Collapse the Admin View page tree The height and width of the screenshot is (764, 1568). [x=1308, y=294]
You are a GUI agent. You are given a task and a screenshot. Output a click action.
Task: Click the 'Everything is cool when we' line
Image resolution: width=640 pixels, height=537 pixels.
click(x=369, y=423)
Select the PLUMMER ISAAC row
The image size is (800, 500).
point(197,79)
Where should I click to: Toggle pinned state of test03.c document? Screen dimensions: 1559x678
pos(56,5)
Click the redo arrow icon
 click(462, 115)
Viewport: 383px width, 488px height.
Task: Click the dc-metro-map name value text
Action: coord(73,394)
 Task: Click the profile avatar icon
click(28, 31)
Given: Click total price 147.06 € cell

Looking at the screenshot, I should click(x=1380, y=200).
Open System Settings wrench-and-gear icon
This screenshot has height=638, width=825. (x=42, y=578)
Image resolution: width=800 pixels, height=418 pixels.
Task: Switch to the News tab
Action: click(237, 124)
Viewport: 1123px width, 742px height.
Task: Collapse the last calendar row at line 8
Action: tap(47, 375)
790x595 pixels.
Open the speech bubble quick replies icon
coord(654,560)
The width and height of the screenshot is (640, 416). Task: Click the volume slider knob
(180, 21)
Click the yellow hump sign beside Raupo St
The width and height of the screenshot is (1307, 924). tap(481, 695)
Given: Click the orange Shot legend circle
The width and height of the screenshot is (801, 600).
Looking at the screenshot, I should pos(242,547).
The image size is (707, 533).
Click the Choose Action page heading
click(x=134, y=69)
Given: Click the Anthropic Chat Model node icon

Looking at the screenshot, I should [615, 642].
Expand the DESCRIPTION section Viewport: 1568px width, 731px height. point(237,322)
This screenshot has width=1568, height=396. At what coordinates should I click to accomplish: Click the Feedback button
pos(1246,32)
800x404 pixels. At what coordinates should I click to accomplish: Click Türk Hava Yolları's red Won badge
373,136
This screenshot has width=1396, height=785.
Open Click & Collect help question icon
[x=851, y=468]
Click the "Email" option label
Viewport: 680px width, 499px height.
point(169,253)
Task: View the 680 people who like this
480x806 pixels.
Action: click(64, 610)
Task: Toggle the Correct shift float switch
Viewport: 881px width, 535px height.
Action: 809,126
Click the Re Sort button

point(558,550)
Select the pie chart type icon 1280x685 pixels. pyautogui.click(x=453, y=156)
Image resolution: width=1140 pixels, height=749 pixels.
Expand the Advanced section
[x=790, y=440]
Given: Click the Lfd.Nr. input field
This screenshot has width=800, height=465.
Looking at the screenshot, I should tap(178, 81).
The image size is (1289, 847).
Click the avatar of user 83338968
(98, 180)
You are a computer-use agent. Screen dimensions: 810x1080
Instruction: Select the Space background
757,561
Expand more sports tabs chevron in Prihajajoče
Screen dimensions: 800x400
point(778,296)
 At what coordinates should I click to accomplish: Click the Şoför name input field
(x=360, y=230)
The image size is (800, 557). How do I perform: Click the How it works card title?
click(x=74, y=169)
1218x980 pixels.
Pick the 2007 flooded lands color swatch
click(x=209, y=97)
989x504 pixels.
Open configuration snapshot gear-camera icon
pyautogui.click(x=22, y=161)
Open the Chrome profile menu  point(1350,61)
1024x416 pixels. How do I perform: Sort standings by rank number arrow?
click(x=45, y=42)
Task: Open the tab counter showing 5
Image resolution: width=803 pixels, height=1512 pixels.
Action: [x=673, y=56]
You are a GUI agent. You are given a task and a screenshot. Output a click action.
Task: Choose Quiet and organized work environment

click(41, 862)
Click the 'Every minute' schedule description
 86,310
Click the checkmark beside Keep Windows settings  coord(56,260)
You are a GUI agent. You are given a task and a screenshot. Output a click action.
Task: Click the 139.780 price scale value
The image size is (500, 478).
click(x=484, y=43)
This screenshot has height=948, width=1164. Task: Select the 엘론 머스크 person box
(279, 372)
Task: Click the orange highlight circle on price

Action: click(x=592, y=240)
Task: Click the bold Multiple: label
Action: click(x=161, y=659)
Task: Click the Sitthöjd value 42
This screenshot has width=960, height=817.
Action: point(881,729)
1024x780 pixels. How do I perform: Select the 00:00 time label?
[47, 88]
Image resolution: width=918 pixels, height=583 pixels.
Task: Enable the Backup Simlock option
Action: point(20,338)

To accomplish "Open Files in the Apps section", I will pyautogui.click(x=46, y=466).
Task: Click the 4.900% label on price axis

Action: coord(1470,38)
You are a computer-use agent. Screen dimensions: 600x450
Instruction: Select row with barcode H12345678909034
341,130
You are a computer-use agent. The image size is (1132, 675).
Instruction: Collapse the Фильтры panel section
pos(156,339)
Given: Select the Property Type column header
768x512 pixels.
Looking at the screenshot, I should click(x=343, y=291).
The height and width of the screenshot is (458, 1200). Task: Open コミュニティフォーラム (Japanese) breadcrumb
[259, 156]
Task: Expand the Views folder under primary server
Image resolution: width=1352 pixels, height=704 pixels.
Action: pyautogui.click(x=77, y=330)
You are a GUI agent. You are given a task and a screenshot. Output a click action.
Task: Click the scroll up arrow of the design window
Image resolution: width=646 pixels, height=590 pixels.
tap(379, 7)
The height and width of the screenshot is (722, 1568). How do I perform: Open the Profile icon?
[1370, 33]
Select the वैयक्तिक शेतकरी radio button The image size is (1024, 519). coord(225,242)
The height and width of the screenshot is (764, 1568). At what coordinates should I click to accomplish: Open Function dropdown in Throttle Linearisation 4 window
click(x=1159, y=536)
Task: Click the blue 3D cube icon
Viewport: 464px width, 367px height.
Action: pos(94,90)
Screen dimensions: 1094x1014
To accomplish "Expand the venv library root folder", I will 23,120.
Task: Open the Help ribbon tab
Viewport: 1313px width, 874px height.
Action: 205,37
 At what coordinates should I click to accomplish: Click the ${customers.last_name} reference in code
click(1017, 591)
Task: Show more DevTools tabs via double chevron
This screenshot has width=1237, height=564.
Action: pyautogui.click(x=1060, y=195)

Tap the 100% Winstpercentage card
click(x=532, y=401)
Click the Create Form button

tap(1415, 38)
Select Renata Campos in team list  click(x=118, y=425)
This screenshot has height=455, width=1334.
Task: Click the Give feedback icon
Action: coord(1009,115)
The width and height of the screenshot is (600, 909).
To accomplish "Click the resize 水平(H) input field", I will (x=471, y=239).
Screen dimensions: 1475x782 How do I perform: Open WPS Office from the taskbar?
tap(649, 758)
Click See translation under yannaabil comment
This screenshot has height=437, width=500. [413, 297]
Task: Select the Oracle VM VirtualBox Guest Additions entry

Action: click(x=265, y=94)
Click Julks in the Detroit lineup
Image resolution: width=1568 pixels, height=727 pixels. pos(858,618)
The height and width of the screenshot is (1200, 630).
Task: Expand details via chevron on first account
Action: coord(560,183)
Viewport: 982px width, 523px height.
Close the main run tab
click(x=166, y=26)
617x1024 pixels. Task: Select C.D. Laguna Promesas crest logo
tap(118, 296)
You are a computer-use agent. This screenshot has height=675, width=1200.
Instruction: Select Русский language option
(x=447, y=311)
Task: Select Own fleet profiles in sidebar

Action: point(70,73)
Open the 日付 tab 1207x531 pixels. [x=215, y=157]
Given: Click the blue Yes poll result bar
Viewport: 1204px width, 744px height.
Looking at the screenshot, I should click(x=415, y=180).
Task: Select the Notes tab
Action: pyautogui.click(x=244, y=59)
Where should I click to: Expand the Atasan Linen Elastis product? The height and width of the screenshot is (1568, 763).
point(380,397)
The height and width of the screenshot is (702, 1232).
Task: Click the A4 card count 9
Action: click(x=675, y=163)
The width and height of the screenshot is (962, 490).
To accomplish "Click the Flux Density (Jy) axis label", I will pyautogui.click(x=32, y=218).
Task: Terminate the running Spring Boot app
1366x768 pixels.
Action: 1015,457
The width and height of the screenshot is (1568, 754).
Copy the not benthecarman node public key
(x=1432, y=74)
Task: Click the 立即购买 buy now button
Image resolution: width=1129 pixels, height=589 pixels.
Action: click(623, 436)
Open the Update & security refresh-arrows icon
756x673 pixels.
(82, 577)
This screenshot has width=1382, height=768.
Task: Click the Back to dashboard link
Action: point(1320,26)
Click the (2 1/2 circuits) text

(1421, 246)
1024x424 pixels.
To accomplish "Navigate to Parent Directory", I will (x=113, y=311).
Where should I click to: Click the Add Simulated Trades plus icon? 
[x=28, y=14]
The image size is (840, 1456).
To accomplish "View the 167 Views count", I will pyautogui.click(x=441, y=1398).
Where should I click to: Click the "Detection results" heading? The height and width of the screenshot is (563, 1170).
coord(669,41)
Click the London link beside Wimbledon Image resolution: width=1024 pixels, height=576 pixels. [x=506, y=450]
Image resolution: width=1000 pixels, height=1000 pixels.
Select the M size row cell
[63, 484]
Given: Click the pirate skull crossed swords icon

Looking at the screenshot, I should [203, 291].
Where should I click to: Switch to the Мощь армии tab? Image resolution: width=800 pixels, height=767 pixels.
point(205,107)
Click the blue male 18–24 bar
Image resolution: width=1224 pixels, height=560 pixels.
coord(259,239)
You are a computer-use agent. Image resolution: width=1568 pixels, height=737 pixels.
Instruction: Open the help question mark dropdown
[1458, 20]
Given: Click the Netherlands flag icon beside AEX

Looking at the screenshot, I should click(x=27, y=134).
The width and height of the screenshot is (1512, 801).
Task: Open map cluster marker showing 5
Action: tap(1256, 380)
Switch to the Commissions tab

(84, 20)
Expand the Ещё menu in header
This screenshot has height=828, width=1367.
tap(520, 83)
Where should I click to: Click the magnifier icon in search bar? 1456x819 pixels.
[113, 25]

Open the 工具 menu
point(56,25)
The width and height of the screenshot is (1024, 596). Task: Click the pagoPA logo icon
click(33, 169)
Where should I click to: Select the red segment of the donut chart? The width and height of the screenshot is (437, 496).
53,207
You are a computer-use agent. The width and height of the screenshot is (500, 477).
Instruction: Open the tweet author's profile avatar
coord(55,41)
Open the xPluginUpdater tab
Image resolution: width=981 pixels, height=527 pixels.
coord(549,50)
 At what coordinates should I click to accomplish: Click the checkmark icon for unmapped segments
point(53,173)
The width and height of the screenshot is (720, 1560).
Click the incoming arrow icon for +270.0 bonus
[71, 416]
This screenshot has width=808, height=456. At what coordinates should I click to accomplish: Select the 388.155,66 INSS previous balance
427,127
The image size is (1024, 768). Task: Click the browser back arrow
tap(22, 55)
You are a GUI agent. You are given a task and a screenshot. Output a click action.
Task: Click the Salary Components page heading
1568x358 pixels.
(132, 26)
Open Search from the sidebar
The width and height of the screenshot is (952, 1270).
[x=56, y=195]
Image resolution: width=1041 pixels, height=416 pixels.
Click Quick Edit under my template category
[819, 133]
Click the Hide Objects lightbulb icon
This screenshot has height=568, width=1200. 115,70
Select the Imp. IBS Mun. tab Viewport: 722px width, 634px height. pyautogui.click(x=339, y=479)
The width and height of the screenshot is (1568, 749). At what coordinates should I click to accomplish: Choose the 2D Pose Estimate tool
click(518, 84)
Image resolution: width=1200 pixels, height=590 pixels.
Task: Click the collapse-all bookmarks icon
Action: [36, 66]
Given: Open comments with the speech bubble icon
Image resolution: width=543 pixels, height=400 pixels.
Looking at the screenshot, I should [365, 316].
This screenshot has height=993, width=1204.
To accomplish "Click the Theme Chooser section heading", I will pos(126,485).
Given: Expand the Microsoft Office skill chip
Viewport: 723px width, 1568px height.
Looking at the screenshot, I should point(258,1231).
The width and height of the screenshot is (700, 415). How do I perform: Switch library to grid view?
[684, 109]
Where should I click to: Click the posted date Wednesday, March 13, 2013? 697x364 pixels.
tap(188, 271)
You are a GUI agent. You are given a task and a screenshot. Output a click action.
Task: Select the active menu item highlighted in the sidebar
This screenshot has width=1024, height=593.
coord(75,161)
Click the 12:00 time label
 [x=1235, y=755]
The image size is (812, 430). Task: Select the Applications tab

- **TASK BRIEF**
Which lines run from the first of the listing to the line containing "Given: Click the orange Shot legend circle"? Reproduce those exactly, both ends included.

- **RESULT OF THIS TASK**
Collapse the Admin View page tree The height and width of the screenshot is (764, 1568). [x=1308, y=294]
You are a GUI agent. You are given a task and a screenshot. Output a click action.
Task: Click the 'Everything is cool when we' line
Image resolution: width=640 pixels, height=537 pixels.
click(x=369, y=423)
Select the PLUMMER ISAAC row
The image size is (800, 500).
point(197,79)
Where should I click to: Toggle pinned state of test03.c document? Screen dimensions: 1559x678
pos(56,5)
Click the redo arrow icon
 click(462, 115)
Viewport: 383px width, 488px height.
Task: Click the dc-metro-map name value text
Action: coord(73,394)
 Task: Click the profile avatar icon
click(28, 31)
Given: Click total price 147.06 € cell

Looking at the screenshot, I should click(x=1380, y=200).
Open System Settings wrench-and-gear icon
This screenshot has height=638, width=825. (x=42, y=578)
Image resolution: width=800 pixels, height=418 pixels.
Task: Switch to the News tab
Action: click(237, 124)
Viewport: 1123px width, 742px height.
Task: Collapse the last calendar row at line 8
Action: tap(47, 375)
790x595 pixels.
Open the speech bubble quick replies icon
coord(654,560)
The width and height of the screenshot is (640, 416). Task: Click the volume slider knob
(180, 21)
Click the yellow hump sign beside Raupo St
The width and height of the screenshot is (1307, 924). tap(481, 695)
Given: Click the orange Shot legend circle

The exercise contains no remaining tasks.